■ CONSIGNE ■
Veuillez recopier, dans l'extrait ci-dessous sur le dopage dans le football, le passage qui s'ouvre sur les mots « Les 10 principaux » et se termine par « hormone de croissance. ».

■ EXTRAIT À LIRE ■

________________________

En Italie, l’entraîneur Zdenek Zeman implorait en 1998 que «le football sorte des pharmacies». Il visait sans la nommer la Juventus de Turin, au cœur d’un retentissant procès entre 2002 et 2004, dont il ne restera rien hormis l’expertise de l’hématologue Giuseppe D’Onofrio concluant à «l’utilisation systématique et intensive d’EPO», et l’inventaire de la pharmacie de l’équipe, équivalente à celle d’un hôpital de la taille d’un CHU pour traiter 25 jeunes hommes en pleine santé. Les variations des analyses sanguines d’Antonio Conte, l’actuel entraîneur de Chelsea, trahissent «l’usage quasi certain d’EPO»; celles de Didier Deschamps et Zinedine Zidane sont très douteuses.

A la même époque, un rapport commandé par le juge Raffaele Guariniello étudie un corpus de 24?000 anciens footballeurs professionnels italiens et révèle qu’ils sont deux à dix fois plus fréquemment touchés que le reste de la population par le cancer du côlon, du foie, de la thyroïde, la leucémie ou la sclérose. Des maladies mortelles que tentent de dénoncer leurs épouses, les «veuves du calcio». Et là, cela donne nettement moins envie de rire.

Les 10 principaux dopants capables d’intéresser les footballeurs tricheurs : glucocorticoïdes, stimulants, cannabis, bêtabloquants, diurétiques et agents masquants, auto transfusion, erythropoïétine (EPO), anabolisants et stéroïdes, bétail – 2 – antagonistes, hormone de croissance.

Au Cameroun, la soif de performance à tout pris et à tous les prix cette saison amène certains dirigeants des équipes de la ligue de football professionnel à encourager les joueurs à se doper. Le comportement de certains joueurs avant, pendant et après les rencontres nous poussent à nous interroger.

L’image du football camerounais aurait tout à gagner en oeuvrant dès maintenant pour un sport propre. Si une star se voyait demain sanctionner pendant deux ans, pensez-vous qu’il n’y aurait plus de vedette du ballon rond ? Bien sûr que non, mais nous aurions des stars qui ne se dopent pas. Ne pas se faire prendre est la règle d’une civilisation qui met le politiquement correct au premier rang de ses principes. Il vaut mieux acquitter un coupable que condamner un innocent.

Et on peut aussi se dire qu’au nom de ceux qui ne se dopent pas, et qui méritent notre plus absolue admiration, et de nos joies d’enfants adultes, qu’on peut tolérer les autres, les tricheurs.

Eux savent et ce n’est pas la meilleure place. Très rapidement, le football y gagnerait tant sur le plan sportif, que sur le plan éthique ou sanitaire, car en jouant avec leur santé, les joueurs sont les grands perdants de cette politique. Posons nous les bonnes questions maintenant car demain, il sera trop tard.

________________________

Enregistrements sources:

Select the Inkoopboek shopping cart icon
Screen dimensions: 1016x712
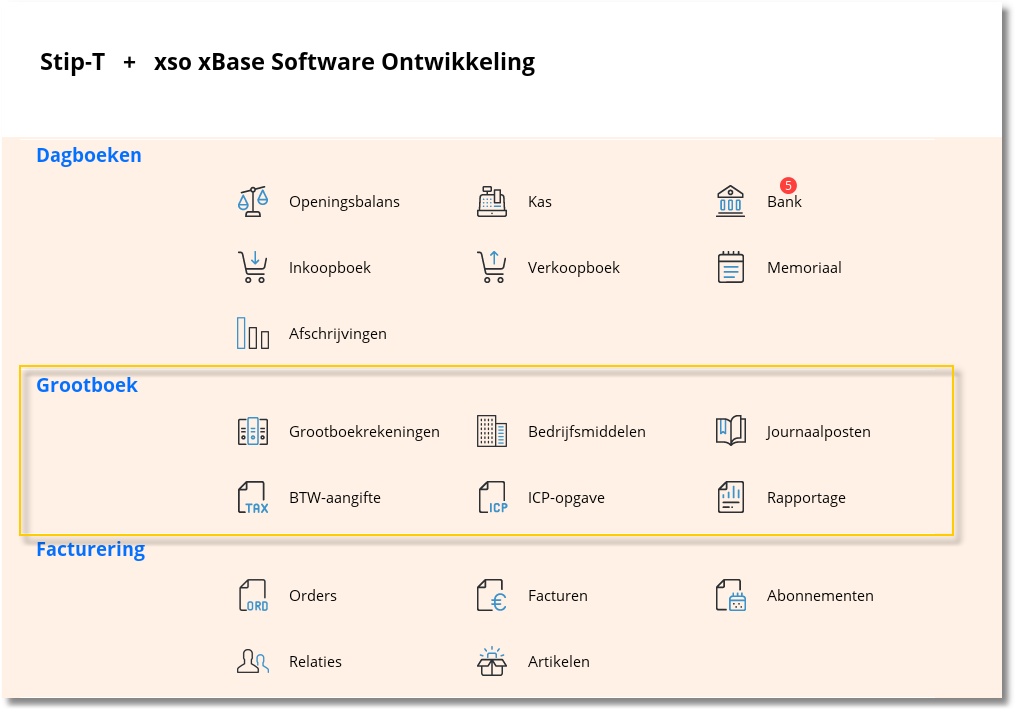click(253, 267)
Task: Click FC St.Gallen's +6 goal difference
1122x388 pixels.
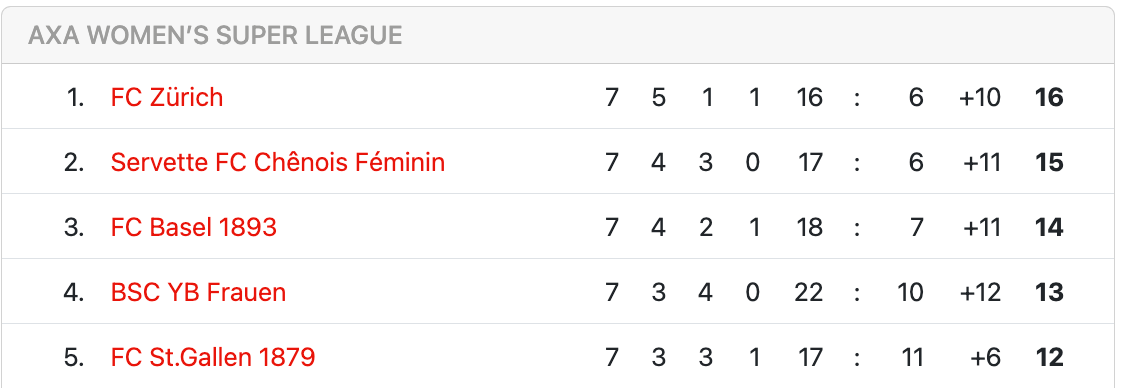Action: click(x=985, y=357)
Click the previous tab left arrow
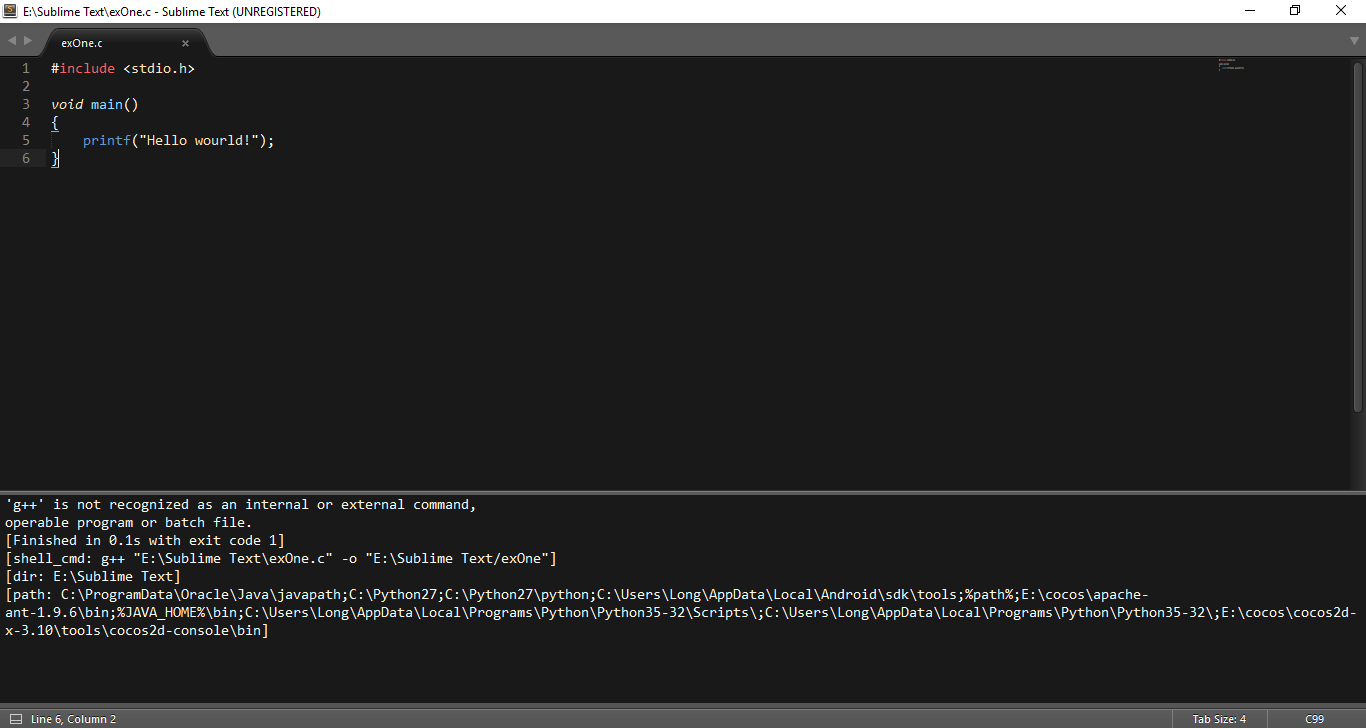 [x=12, y=41]
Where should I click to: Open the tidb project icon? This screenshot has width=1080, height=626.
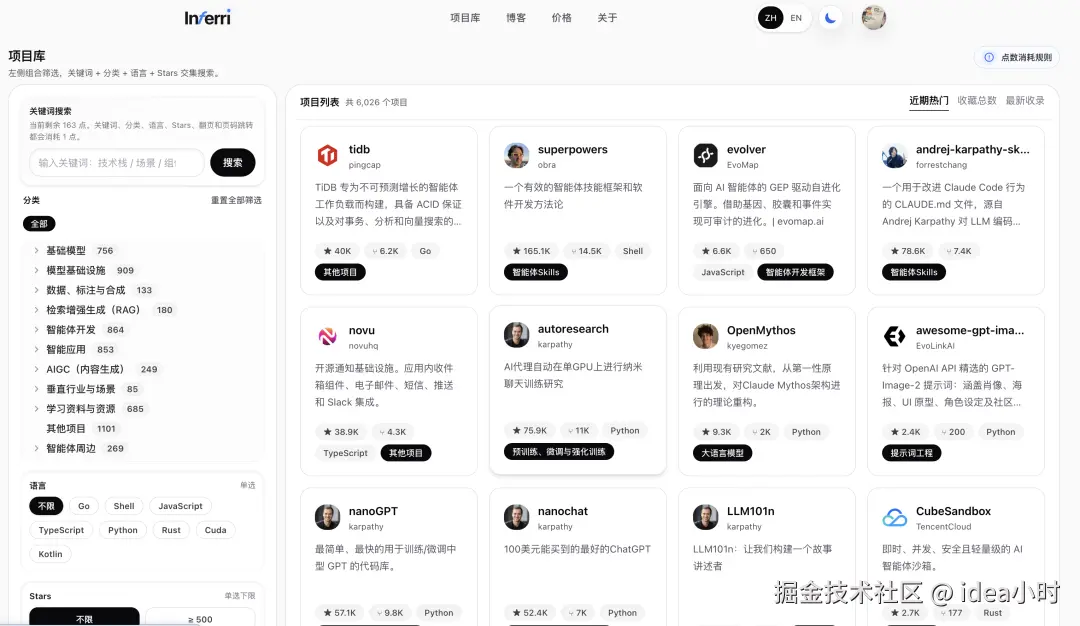pyautogui.click(x=328, y=155)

________________________

■ RÉPONSE ATTENDUE ■
Les 10 principaux dopants capables d’intéresser les footballeurs tricheurs : glucocorticoïdes, stimulants, cannabis, bêtabloquants, diurétiques et agents masquants, auto transfusion, erythropoïétine (EPO), anabolisants et stéroïdes, bétail – 2 – antagonistes, hormone de croissance.